Captain Kip Files in front of the <i>Charles W. Morgan</i> on his first day at work at Mystic Seaport in Connecticut on Monday, November 11. Inset: The Charles W. Morgan under way in a historic photo - Photos: Mystic Seaport
Captain Kip Files in front of the Charles W. Morgan on his first day at work at Mystic Seaport in Connecticut on Monday, November 11. Inset: The Charles W. Morgan under way in a historic photo - Photos: Mystic Seaport
Kip Files, co-owner and captain of the Rockland-based three-masted schooner Victory Chimes, has been hired by Mystic Seaport as the new captain of the last wooden whaling ship in the world, the Charles W. Morgan, a 113-foot square-rigger that carried 13,000 square feet of sail on three masts in full rig and a crew of 35 during its heyday in the 1840s, when it sailed the world in search of whale blubber and baleen.

Files started his new job on Monday.

The five-year restoration of the Morgan was undertaken at the Henry B. duPont Preservation Shipyard at Mystic Seaport Museum in Mystic, Connecticut, where the Morgan has been since the 1960s. The flagship of Mystic Seaport, the Morgan was relaunched as a functioning sailing ship in July of this year. She will become a roving historical exhibit next summer.

Built in New Bedford in 1841, the Morgan is the last survivor of the American whaling fleet that was 2,700 strong.

From 1841 until 1921 the Morgan undertook 37 voyages, most lasting three years or more. Her longest voyage was five years. Known as a lucky ship because she survived Arctic ice, cannibals, storms, hurricanes, and passages around the notoriously dangerous Cape Horn, the Morgan is now America's oldest commercial ship still afloat. Only the USS Constitution is older.

Files, who has been a master mariner on traditional wooden vessels since the 1970s, has firsthand knowledge of traditional square-riggers and the experience to sail and maintain them, according to the museum staff.

Files said he heard about the renovation of the whaling ship about four years ago, near the start of the project, and expressed interest in being involved at that time.

"The square rig goes side to side, not fore and aft like the Maine schooners do," said Files on his first day as the Morgan's captain. His experience operating square-riggers was a main reason Mystic Seaport was interested in hiring Files. Files himself said operating the vessel is one thing, but that he is equally fascinated with how the boat was built and the technology used at the time; skills that have now largely died out.

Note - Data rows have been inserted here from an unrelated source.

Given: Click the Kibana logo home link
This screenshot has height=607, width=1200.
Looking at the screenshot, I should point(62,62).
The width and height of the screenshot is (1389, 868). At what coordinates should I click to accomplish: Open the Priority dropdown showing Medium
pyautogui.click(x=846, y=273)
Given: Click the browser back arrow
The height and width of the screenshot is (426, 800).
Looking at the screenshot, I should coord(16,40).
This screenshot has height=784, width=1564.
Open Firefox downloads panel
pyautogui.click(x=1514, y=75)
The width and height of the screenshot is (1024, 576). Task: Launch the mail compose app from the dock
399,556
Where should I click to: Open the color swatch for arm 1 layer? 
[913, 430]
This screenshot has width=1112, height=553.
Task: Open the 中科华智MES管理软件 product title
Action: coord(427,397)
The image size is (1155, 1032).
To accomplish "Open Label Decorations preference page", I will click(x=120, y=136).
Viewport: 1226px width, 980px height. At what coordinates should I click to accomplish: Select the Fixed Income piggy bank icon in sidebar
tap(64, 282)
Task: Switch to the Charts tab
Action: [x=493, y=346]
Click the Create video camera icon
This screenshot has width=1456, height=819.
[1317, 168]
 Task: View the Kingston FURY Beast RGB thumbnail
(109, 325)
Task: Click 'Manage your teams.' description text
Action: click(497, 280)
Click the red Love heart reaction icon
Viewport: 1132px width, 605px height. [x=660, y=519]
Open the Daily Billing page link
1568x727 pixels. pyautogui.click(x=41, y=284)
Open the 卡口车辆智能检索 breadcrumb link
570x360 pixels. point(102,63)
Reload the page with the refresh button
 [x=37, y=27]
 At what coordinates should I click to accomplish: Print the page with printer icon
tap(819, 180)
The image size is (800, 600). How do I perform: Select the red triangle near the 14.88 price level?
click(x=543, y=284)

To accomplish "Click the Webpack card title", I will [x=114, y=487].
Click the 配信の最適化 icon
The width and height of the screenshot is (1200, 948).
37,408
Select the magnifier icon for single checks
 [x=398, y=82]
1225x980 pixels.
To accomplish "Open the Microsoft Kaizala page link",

"In the 1940s you had welders and steel," he said. "In the 1840s it was a whole different type of skill that was needed."

And as the industrial revolution proceeded, whale oil lamps and baleen for corsets also went the way of the whaling ship.

"The Charles W. Morgan is the pinnacle of her type: she has a double sawn frame, with planking inside and outside and tree nails and iron. It doesn't rust and it's very strong construction," he said. The construction is in some ways analogous to the post-and-beam construction of barns and churches that were held together with wooden pegs and complicated trusses that were no longer necessary when iron and steel replaced them to fasten one piece of wood to another.

Captain Files plans to hire a professional crew of 12 to 15 for a port-hopping voyage from Long Island to Boston and back beginning next summer. Files said the whaling ship is currently in the best shape of her life after the Mystic Seaport restoration and that moving her from place to place is part of the plan.

"She was never designed to sit at the dock," said Files. "She's designed to be under way. This is a huge thing, taking her off the dock, and an opportunity to not just talk about American history in the pre-industrial age before the Civil War, but to show it."

A trip to the whaling grounds, then?

Files demurred.

Nothing too rough for this prize, he said. The goal is to keep her, he said, not test her.

The ship's role will be to engage coastal communities with their maritime heritage and with changing perceptions about whales and whale conservation. Plenty of time will also be spent dock-side, where the Charles W. Morgan, a living historical exhibit, will be used to advance education and historical interpretation.